=== Extracted text ===
Nautilus incorrectly thinks PDFs are executable files

Bug #42939 reported by Jane Silber
12
Affects Status Importance Assigned to Milestone
nautilus (Ubuntu)
Invalid
Medium
Ubuntu Desktop Bugs

Bug Description

Binary package hint: nautilus

If you double click on a PDF file in Nautilus, a new dialog window appears saying "Do you want to run <filename> or display its contents? <filename> is an executable file".

If you choose display, the file is displayed correctly.

However, I don't think you should get this dialog at all - PDFs aren't (I believe) executable. The default action should simply be to display them.

Revision history for this message
Sebastien Bacher (seb128) wrote :

Thanks for your bug. Is your pdf on vfat partition?

Changed in nautilus:
assignee: nobody → desktop-bugs
status: Unconfirmed → Needs Info
Revision history for this message
Jane Silber (silbs) wrote :

Yes, it is :).
===
Stated task => Copy the bug report about PDFs in Nautilus word for word, from "If you choose" up to and including "to display them.".
=== Data extract ===
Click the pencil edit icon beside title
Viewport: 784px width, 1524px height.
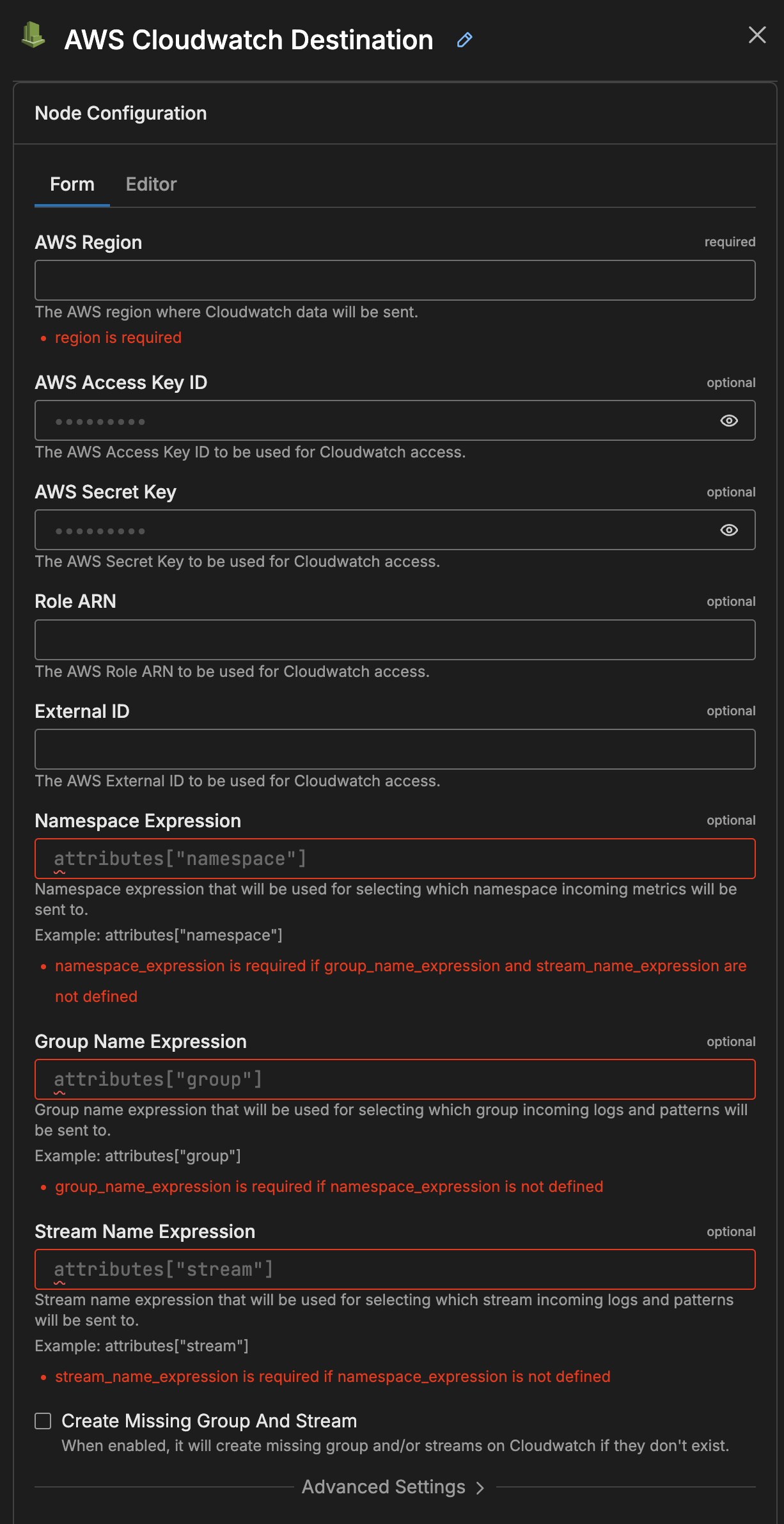pyautogui.click(x=465, y=40)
===
Right answer =>
If you choose display, the file is displayed correctly.

However, I don't think you should get this dialog at all - PDFs aren't (I believe) executable. The default action should simply be to display them.